To honor the memory of civil rights leader Rev. Martin Luther King Jr., President Hart announced Temple's first annual universitywide commemorative celebration of King and his legacy.

Events for Temple staff, faculty, students, alumni and neighbors will include community mentoring and service opportunities, film screenings, facilitated discussions about diversity issues and a candlelight memorial service.


"An annual day of community engagement and intellectual exploration honoring Dr. King's legacy is a natural extension of Temple's mission. I can think of no better way to begin the spring semester," said President Ann Weaver Hart, who will speak at the evening memorial service.

The celebration will begin with a free screening of the documentary film "Dr. Martin Luther King Jr.: A Historical Perspective" on Saturday, Jan. 19, at 1 p.m. at the Pearl Theater at Avenue North (1600 N. Broad St.). The screening will be open to community residents, Temple employees and students.

Martin Luther King Jr at Temple University
Photo courtesy Temple University Libraries/

Urban Archives
The Rev. Martin Luther King Jr. addresses a gathering at the Baptist Temple in 1965.

On Monday, Jan. 21, the day before classes begin in the spring 2008 semester, a series of events will take place at Temple's Main Campus in Philadelphia.

Activities begin at 11 a.m. in Ritter Hall’s Kiva Auditorium with a brief introduction and a multimedia presentation about King's life. Participants will receive complimentary refreshments and Martin Luther King Day of Service T-shirts.

The presentation will be followed by a screening of an excerpt from the film "Martin Luther King Jr.: 'I Have a Dream.'" After the film, Temple experts in the fields of diversity, inclusion and improvisational theater will lead staff, faculty, students and community members in discussions about topics related to King's legacy as well as some of today's most challenging social issues.

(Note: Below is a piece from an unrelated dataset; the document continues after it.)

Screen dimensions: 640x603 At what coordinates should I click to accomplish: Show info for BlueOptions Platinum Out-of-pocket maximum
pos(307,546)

The Kiva Auditorium session will conclude with opportunities for Temple staff, faculty and students to serve as volunteer mentors to local youths participating in the Achieving Independence program, an effort run by Temple's School of Social Administration to assist young people who are aging out of the foster care system.

At 4 p.m., the celebration will move to Temple's Student Center, room 200, where a multimedia candlelight memorial service will be held. President Hart, Temple Trustee Judge Theodore A. McKee, Temple University Black Alumni Alliance President Tim Reese, Temple theater faculty member Charles Dumas and religion and women's studies faculty member Rebecca T. Alpert will share their reflections about King.